At one local microbrewery, it’s an advertising gimmick.
Dock Street Brasserie brewer Eric Savage came up with the idea as a way to market his modestly named Savage Beer and bring more customers into his Logan Square brewpub. The hoppy brown ale, which has been available on local tap handles for nearly a year, is now being bottled at Yards Brewery in Manayunk.
Sharp-eyed sippers will note the fine print, which reads:
“Remove the label and bring it to the Dock Street Brasserie, 18th & Cherry streets, Philadelphia. You are welcome to a complimentary beverage. . .”
Surprisingly, the notoriously ill-humored state Liquor Control Board – which has previously banned finger-flipping frogs and urinating statues – did not balk at the freebie. Savage thinks that’s because the label carefully offers a free “beverage,” not a brewski.
And the U.S. Bureau of Alcohol, Tobacco and Firearms, which oversees beer labels as well as gun-carrying religious cultists, only paused over the beer’s name. “Savage,” it initially felt, might improperly indicate the alcoholic strength of the ale.
The beer does chime in at a relatively potent 6.5 percent alcohol, but Eric convinced the agency to back down and let him name his beer after himself.
“After that, they didn’t seem to have any problems at all,” Savage said.
Note to the freeloaders who are already busily peeling the labels: The fine print sez, “Limit one per customer per day.”
London calling
Speaking of advertising, Joe Sixpack can’t let another week pass without mentioning Yards’ rude-boy soccer-fan posters, which have cropped up in local beer joints. That’s brewer Tom Kehoe, painted up and screaming his lungs out, just daring someone to take away his pint.
The ad is the brainchild of the creative folks at Elkman/Alexander & Partners, a Philadelphia marketing and communications agency.
“They mostly do health insurance and stuff like that, but they get bored doing that all the time,” Kehoe said. “So they came to us and told us they wanted to do something fun.”
A makeup crew painted the beefy brewer’s face yellow, then local photographer Paul Pugliese snapped the photos in Conshohocken while Kehoe, a former college wrestler, let the testosterone rip.
“It’s the flip side of Sam Caligione’s ad,” Kehoe said, referring to the slick Richard Avedon-photographed Levi-Strauss ad that features the boss at Delaware’s Dogfish Head brewery.
That advertisement is now showing up in glossy mags nationwide. The Yards ad, in contrast, remains mostly on the back burner, awaiting the needed bucks for a print campaign.
“We didn’t have enough resources for a full ad campaign,” Kehoe said. “So we fed the ad guys some beers, and came up with a poster campaign. Maybe we’ll do print ads later.”

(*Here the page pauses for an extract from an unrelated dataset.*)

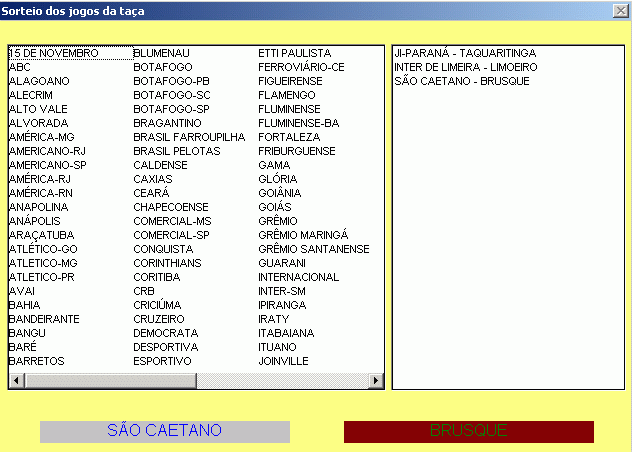The image size is (632, 452).
Task: Click the horizontal scrollbar thumb
Action: coord(110,380)
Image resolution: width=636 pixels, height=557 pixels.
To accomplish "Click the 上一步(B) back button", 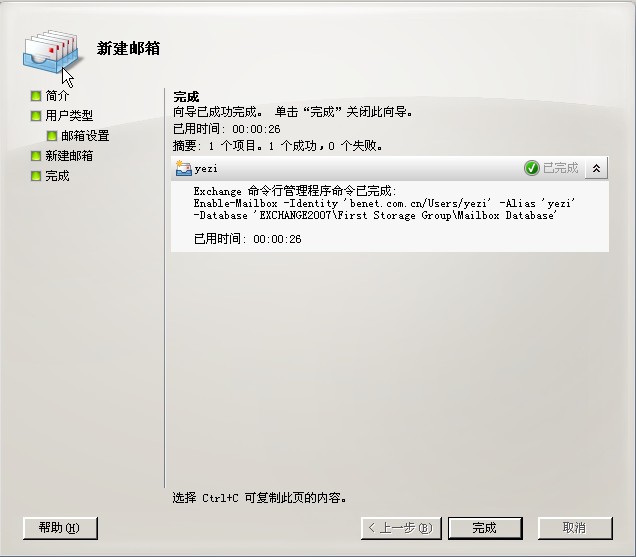I will click(401, 528).
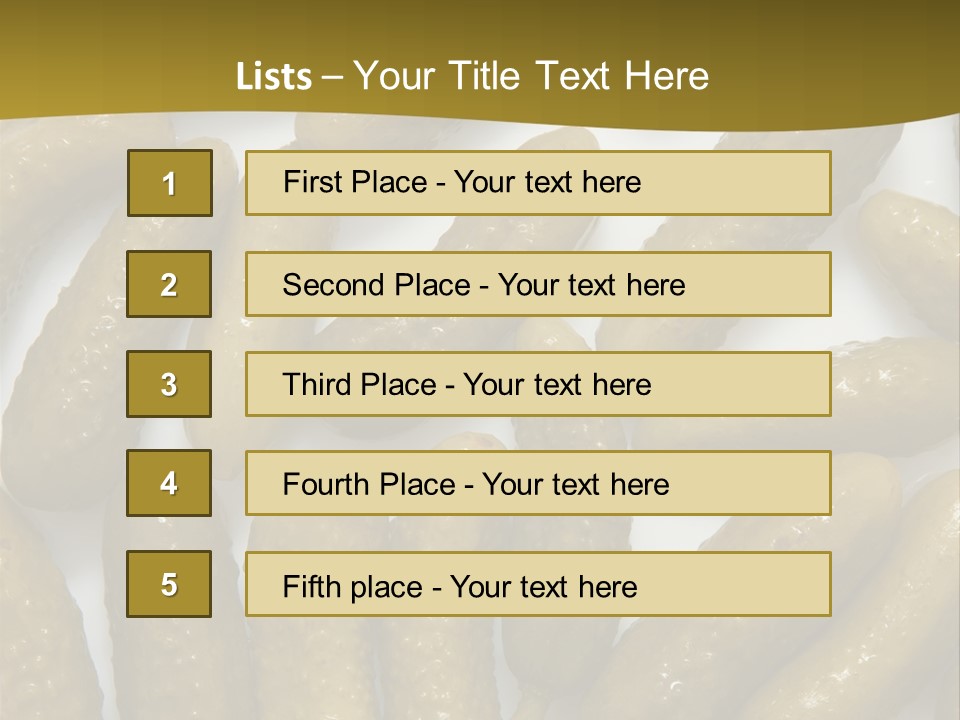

Meanwhile, the brewery will stray a bit from its British roots this fall, as it produces a bottle version of Yards Saison, a Belgian-style ale that has been available in kegs for a couple of years.
Beer radar
Kurt Wunder, co-owner of 700 (2nd and Fairmount, Northern Liberties), is in mourning over the sudden disappearance of Royal Oak, the fruity ale from the U.K.’s Eldridge Pope brewery. Wunder’s favorite brew, on tap since he opened the bar in ’97, is no longer imported to America. In a fitting tribute, one of the bar’s reg’lars downed the last pint, then they hoisted the keg on top of a cooler and held a reverent moment of silence. Decorated with a black ribbon and an “R.I.P.” banner, the barrel sat there for weeks, till Wunder gave in to reason and returned it to the distributor for his deposit. . .
Slate, Bill Gates’ on-line magazine (www.slate.com), is publishing the results of its unscientific survey of American and imported lagers. Bottom line: Sam Adams rules, Grolsch is crud and Busch gives you the best bang for the buck. . .Unsurprising fact of the week: The most popular beer at the Yard House, a Los Angeles bar where drinkers can sample a vast variety of micros and imports from a mind-numbing 250 different taps, is lame-o Coors Light.